This is a companion discussion topic for the original entry at https://www.raywenderlich.com/5539282-programming-in-swift-fundamentals/lessons/23
This is a companion discussion topic for the original entry at https://www.raywenderlich.com/5539282-programming-in-swift-fundamentals/lessons/23
I was wondering why in the if loop , I can’t use pastry.startIndex == “c” instead of pastry[pastry.startIndex] == “c” , Im not sure why inside the [ ] theres pastry.startIndex I thought that inside the brackets you only put the position index , how is pastry.startIndex a position? doesn’t that return the first character?
for pastry in pastries
{
if pastry[pastry.startIndex] == “c”
{
print(pastry)
}
}
I had the same question as you. I guess this is how swift works with Strings. Swift documentation says that
different characters can require different amounts of memory to store, so in order to determine which
Characteris at a particular position, you must iterate over each Unicode scalar from the start or end of thatString. For this reason, Swift strings can’t be indexed by integer values.

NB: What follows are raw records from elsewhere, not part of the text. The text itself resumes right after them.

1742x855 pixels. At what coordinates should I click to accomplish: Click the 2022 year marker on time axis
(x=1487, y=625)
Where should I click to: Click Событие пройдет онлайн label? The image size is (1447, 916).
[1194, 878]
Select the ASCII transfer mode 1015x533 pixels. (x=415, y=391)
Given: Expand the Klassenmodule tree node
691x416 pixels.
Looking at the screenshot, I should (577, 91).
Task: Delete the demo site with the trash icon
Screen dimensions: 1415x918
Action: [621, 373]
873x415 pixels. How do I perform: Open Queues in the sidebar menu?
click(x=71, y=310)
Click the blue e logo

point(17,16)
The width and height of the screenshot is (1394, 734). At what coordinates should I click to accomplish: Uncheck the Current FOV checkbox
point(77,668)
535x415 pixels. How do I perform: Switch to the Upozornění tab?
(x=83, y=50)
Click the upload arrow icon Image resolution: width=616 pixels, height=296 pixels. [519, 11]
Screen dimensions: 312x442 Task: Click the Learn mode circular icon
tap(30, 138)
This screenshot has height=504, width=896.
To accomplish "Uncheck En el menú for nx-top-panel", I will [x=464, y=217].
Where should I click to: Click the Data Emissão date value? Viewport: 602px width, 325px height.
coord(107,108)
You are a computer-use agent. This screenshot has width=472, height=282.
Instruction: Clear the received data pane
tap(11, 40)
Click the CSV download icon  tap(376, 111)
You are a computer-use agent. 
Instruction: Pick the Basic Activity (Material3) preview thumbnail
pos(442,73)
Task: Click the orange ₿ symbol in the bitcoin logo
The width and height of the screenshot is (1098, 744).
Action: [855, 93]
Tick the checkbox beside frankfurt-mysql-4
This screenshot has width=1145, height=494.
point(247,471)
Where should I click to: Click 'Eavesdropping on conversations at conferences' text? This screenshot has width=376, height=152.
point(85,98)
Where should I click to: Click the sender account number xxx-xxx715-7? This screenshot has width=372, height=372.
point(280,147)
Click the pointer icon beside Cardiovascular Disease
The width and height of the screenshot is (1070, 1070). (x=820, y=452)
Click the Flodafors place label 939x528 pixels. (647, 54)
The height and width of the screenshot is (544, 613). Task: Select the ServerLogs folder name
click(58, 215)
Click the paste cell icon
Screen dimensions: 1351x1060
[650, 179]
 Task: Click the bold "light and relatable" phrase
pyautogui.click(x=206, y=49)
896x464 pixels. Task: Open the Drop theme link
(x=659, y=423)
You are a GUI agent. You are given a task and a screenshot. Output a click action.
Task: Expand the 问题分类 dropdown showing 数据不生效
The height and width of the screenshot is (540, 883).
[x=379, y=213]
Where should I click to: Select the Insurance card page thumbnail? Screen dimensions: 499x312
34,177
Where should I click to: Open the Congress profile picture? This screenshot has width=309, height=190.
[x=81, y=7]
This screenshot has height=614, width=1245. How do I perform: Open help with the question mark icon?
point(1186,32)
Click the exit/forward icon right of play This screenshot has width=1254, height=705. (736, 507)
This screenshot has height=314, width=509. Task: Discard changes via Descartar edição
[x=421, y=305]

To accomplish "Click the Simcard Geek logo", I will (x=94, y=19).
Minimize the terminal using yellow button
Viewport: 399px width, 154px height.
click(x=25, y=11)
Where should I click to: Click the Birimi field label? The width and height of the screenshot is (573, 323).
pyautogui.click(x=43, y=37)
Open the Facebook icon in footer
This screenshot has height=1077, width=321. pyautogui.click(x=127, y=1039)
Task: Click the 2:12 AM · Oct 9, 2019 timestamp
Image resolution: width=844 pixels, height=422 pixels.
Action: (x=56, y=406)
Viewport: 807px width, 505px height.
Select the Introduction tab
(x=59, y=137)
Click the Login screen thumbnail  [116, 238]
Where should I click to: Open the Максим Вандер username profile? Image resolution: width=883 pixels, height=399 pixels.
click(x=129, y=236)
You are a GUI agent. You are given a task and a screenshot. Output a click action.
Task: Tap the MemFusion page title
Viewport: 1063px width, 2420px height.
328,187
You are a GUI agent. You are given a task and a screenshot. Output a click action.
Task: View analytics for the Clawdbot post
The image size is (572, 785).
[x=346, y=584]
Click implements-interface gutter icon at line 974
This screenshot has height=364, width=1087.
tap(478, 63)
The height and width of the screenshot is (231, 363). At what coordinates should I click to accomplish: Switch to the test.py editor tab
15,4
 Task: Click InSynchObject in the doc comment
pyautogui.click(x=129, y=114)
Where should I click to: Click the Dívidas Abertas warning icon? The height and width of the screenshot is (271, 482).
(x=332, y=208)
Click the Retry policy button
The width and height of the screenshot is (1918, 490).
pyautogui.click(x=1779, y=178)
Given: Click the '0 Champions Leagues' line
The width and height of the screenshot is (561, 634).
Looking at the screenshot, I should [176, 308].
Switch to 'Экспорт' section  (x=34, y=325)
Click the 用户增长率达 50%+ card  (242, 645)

https://docs.swift.org/swift-book/LanguageGuide/StringsAndCharacters.html
You can use subscript syntax to access the
Characterat a particularStringindex.
- let greeting = “Guten Tag!”
- greeting[greeting.startIndex]
- // G
- greeting[greeting.index(before: greeting.endIndex)]
- // !
- greeting[greeting.index(after: greeting.startIndex)]
- // u
- let index = greeting.index(greeting.startIndex, offsetBy: 7)
- greeting[index]
- // a
Hey folks! These are good questions and insights. Swift is a bit weird when it comes to Strings.
While you can use the .first instance property of a Swift String to get the first character of a string, you’ll have to remember that pastry.first will return an Optional – that means Swift can’t guarantee that there is a first character (i.e, the string may be empty).
So you’d just have to be aware of that and unwrap the value of pastry.first as an Optional (by force-unwrapping or, better still, with a default value) if you want to use pastry.first here.
I’m on the same section, how would you check your string array for items with a capital “C” so it’s indifferent to case?
I found this options: .caseInsensitive but how to implement?
For challenge 1 I used pastry.starts(with: "c") and got the desired result. Is there an advantage or disadvantage to using this method?
Hey @trose618 , for this example there’s no real difference - good solution with starts(with:).